I am not going out of business! I have been trying for several years to find a way to do what I love to do and really to provide more of what you have come here to find instead of spending the majority of my waking hours administrating stuff and well, administrating a business. Recently, trends in the economy (I need not waste words on this tired subject) and then a health scare with cancer have repainted my priorities. Much as I prayed for a clear cut lightening bolt of a plan, none really materialized, so I am much like a traveler striking out into unknown territory with some heavy fog. And like fog behaves where you get glimpses of clarity now and again, I know some things clearly but most is not so clear.

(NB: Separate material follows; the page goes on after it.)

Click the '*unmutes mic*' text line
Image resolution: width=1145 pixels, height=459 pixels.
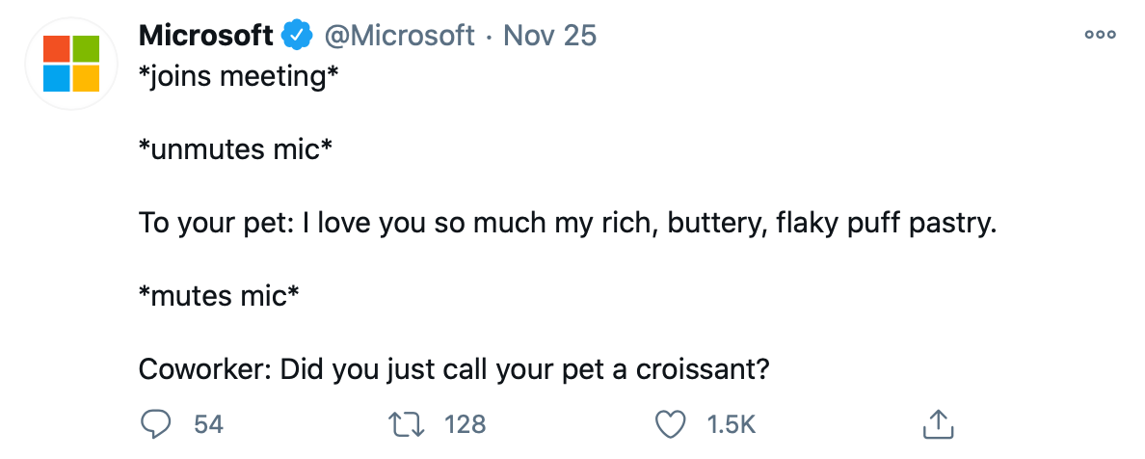click(236, 150)
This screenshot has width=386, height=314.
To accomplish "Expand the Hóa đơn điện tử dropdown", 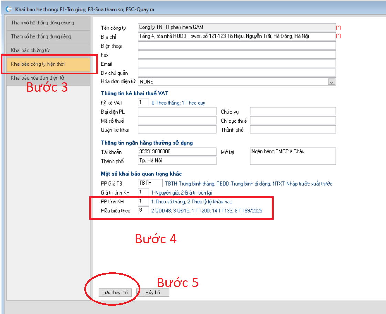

One is that I cannot go forward economically by continuously adding to my inventory of what I make and sell and have it always available. It is simply too much stuff. And the older some of my products are, the harder it is to find replacements for all of the many fabrics and supplies they contain when manufacturers stop selling the materials. So, the place to start was to get rid of older kits. Then, so as not to end up in the same place, but to continue designing kits and patterns, I will only be doing limited edition kits in the future. Maybe one or two per year - I will purchase an initial amount of supplies for these new kits, then when those disappear, the kit will be retired. I will maintain any patterns that I already have since these do not require much beyond the simple printing process which we now do ourselves due to the benefits of state of the art computers and equipment, as opposed to high volume printing done by a print shop. Hitty and all of not only her present long list of clothes, furniture, and accessories will be maintained far into the future but I will have more time to devote to providing new things for this most beloved doll. I will continue to teach in live classes and online classes. I hope to make use of most of my old kits and repurposing them into patterns or booklets of series of projects. Occasionally, I may bring out a reworked kit from the past or make some finished items to sell in what I project to be quarterly email-announced mini market days. But the final and most important part is that I will at last return to where I began in 1974, by making dolls from my heart using all the skills and knowledge acquired over almost 36 years of full-time dollmaking. I hope to be making dolls that will never be sold as kits with the freedom that that will make not to have to consider each step as if someone else, not me, would have to be told how to make it. These I will also sell perhaps through the many shops and galleries that have been asking for years or perhaps through email announcements. That is the Idea as it is now. I am turning 60 this spring (2010), so I am wise enough to know now that what is more likely is Plan B. But, what is for sure is that I will not retire (can't) nor will I stop making dolls and the way the world is so now committed to the world of computers and the internet, I will maintain this website for a long time.


The drawing above is from Goldie the Dollmaker, a book I found (now out of print) in 1978, which was surprisingly also my own story.


My garden - a small bit of one of them.


An older picture of our 1804 farmhouse looking south with a view of mountains from our own hill. The center part of the house was the original house built before 1795. This land was part of a tract deeded to one Samuel Bowdoin of the college of the same name. We now are proud to have installed solar panels in the field from which this photo was taken.
A newer picture with gardens and stonework we did.


Before automobiles when our house was a horse farm with many barns. No barns survived the hurricane of 1936.


And I can drive a tractor too! Here I am helping my husband pick some high up plums.